_Your objective:_ From the line that contains "The image size is (2000, 1140)." down to the last line of the data below, restate every line word for word, skipping any images.

_Given data:_
==========
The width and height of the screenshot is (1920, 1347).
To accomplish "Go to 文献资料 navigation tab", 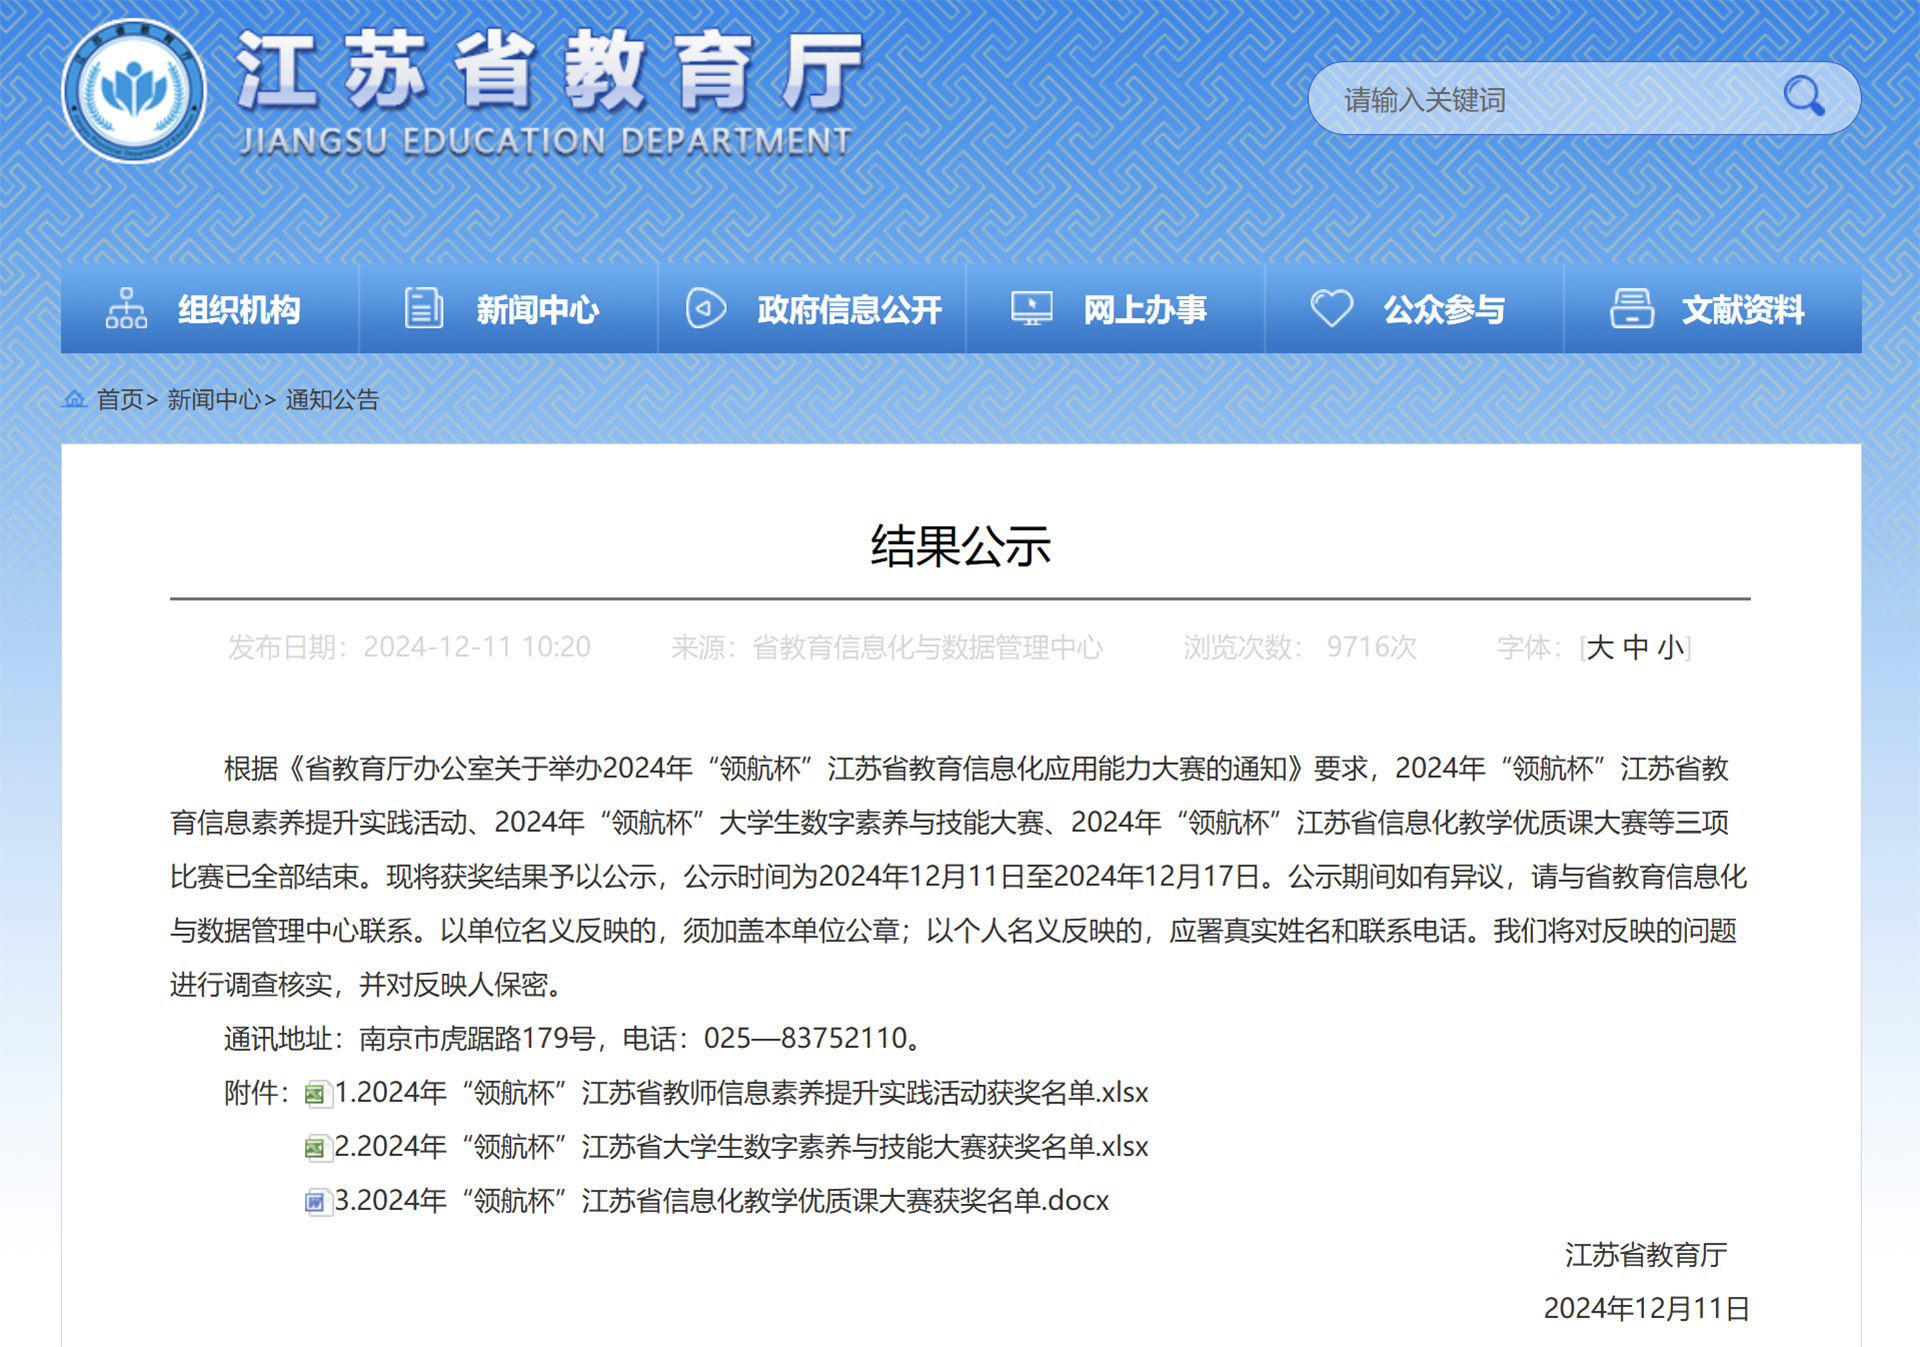I will pyautogui.click(x=1742, y=310).
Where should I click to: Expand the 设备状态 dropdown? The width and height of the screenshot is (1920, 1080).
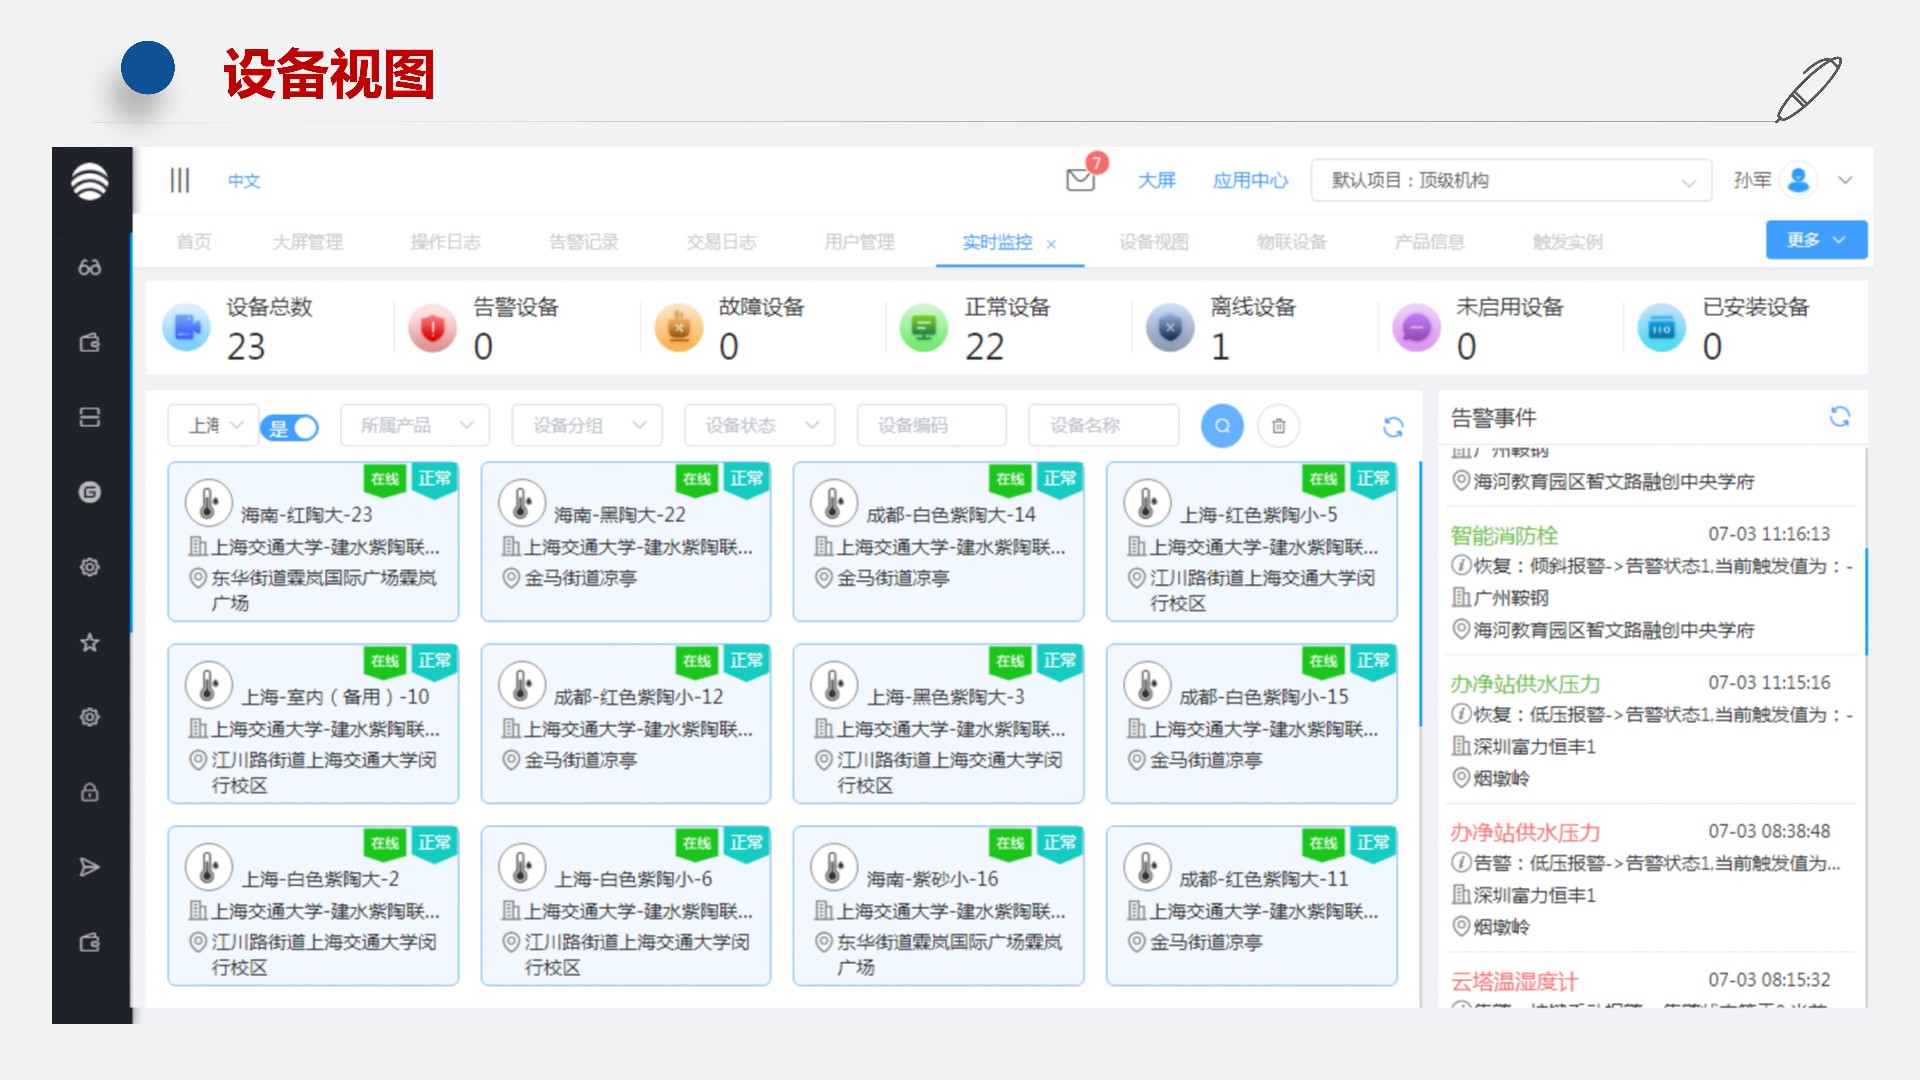(x=761, y=426)
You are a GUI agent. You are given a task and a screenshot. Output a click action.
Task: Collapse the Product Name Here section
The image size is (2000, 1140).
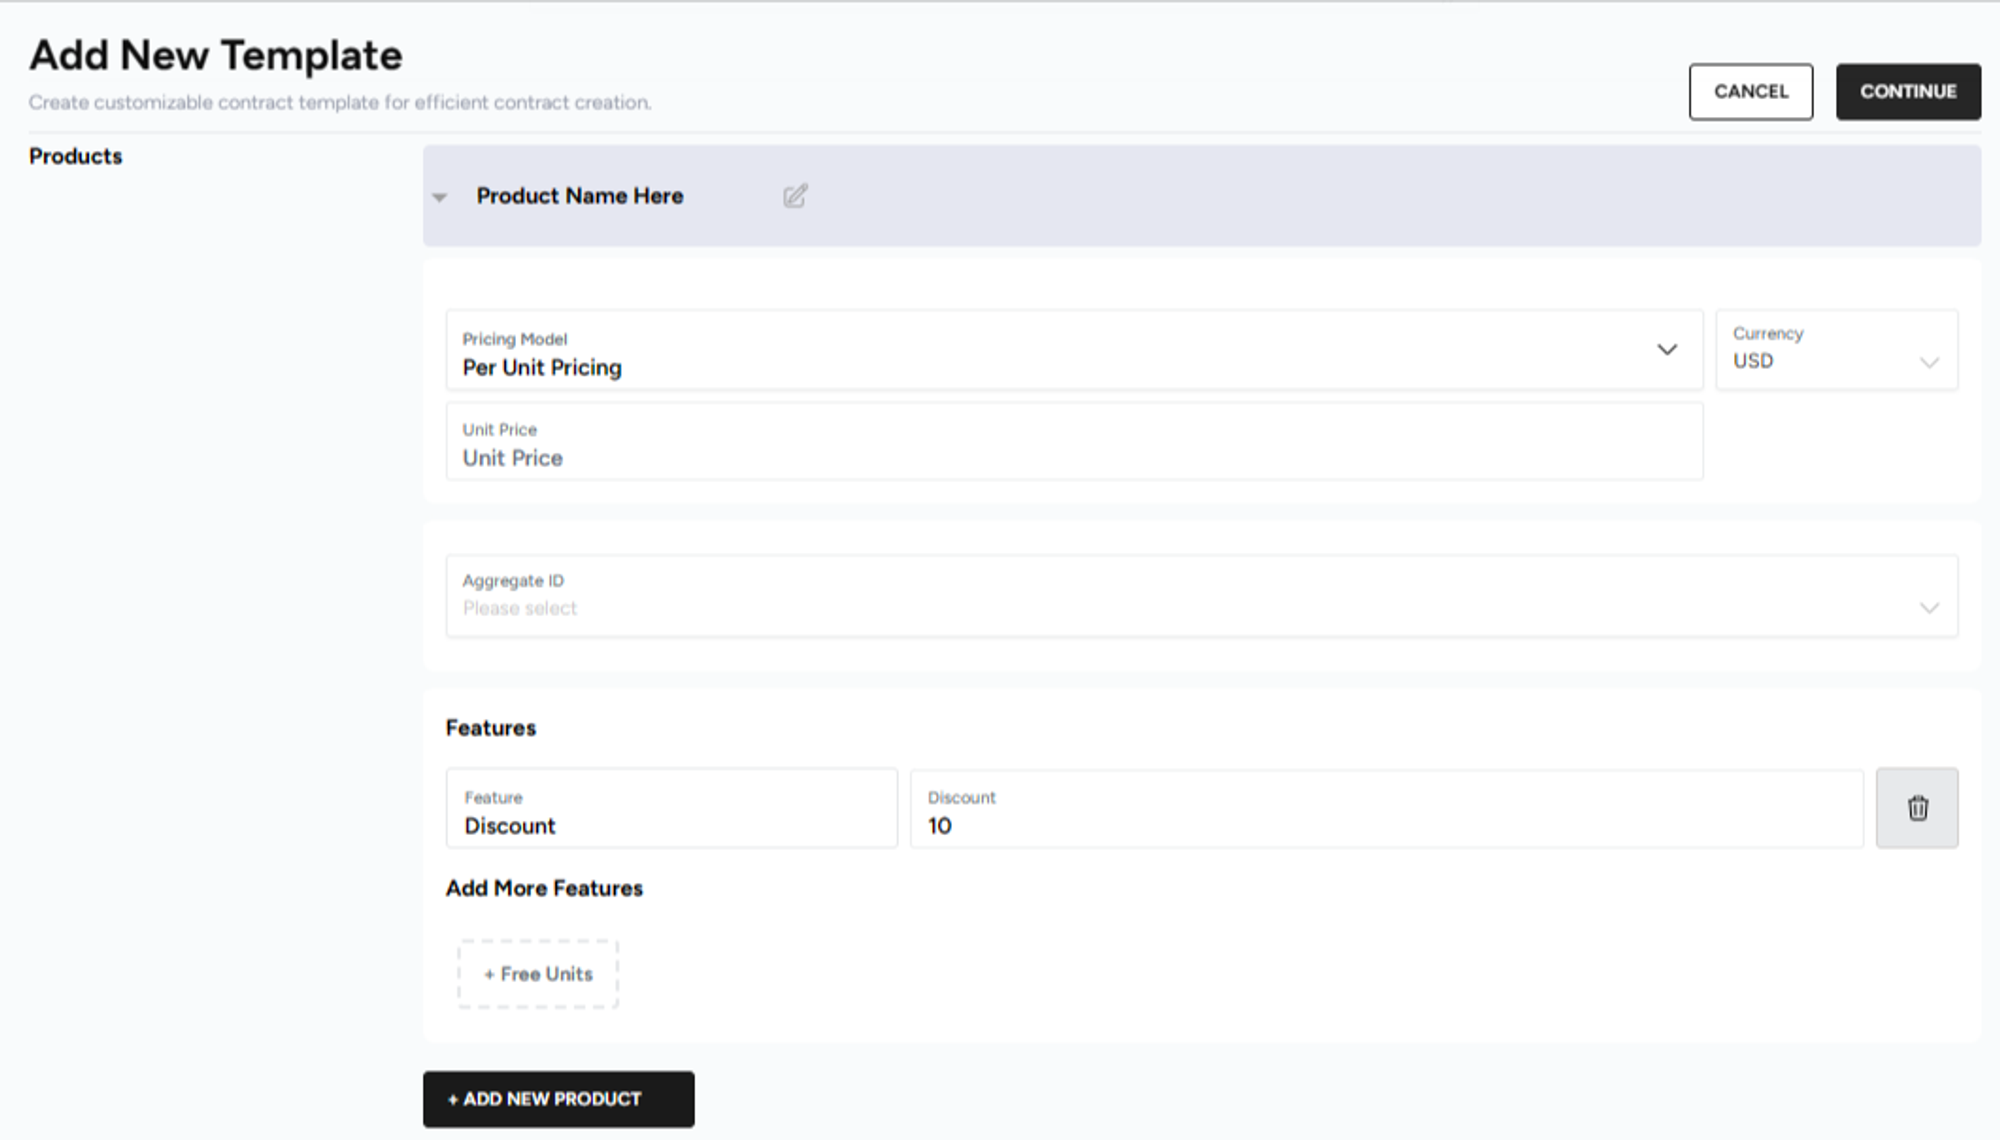click(440, 197)
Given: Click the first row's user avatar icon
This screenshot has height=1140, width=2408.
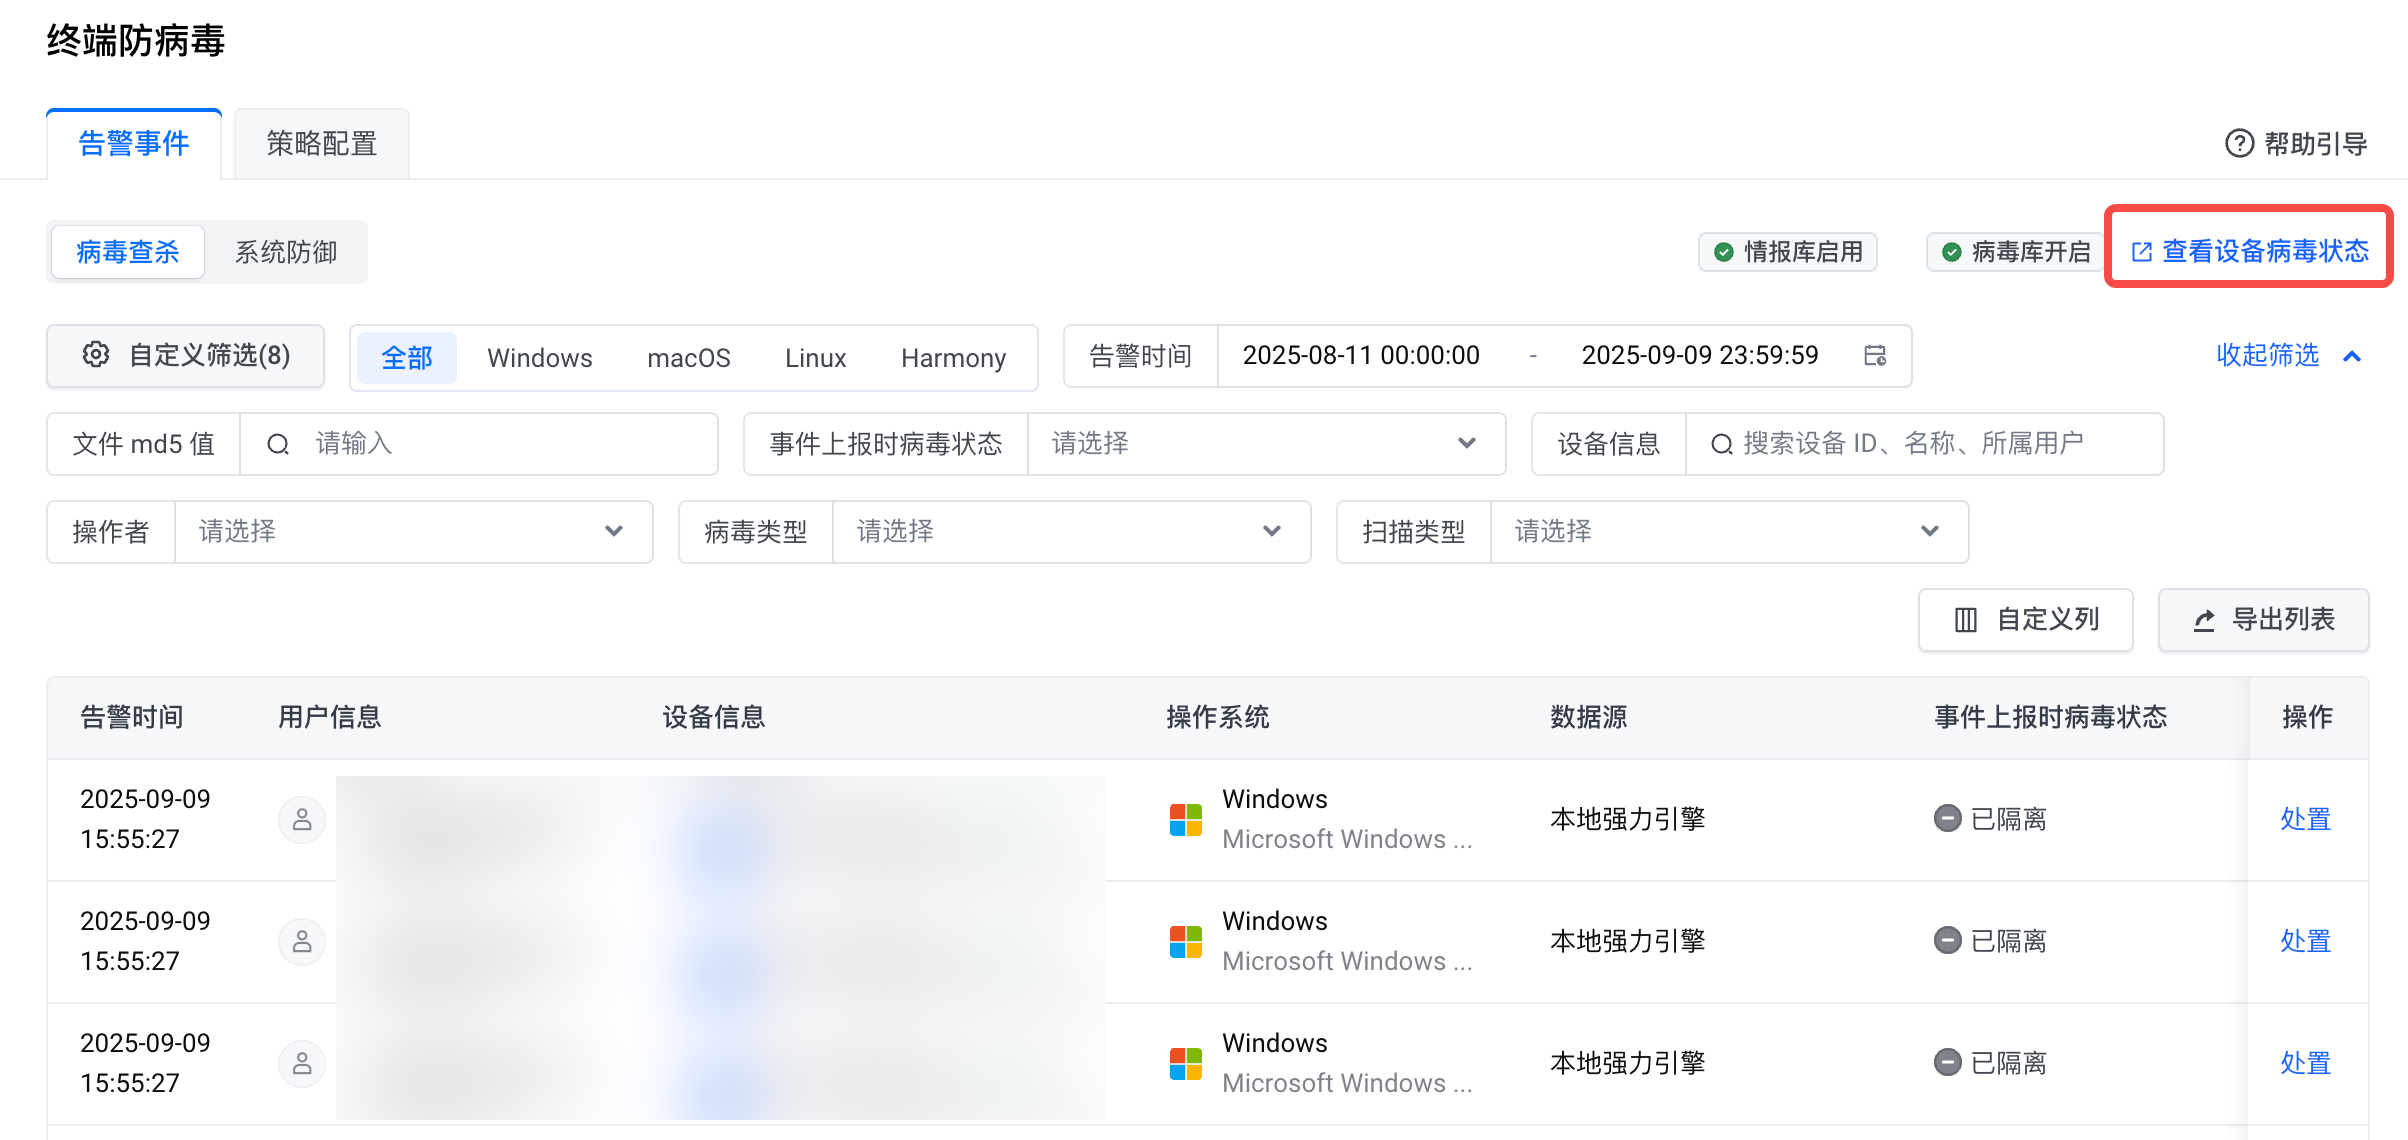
==========
_Output of the task:_
The image size is (2000, 1140).
click(440, 197)
Given: Click the first row's user avatar icon
This screenshot has height=1140, width=2408.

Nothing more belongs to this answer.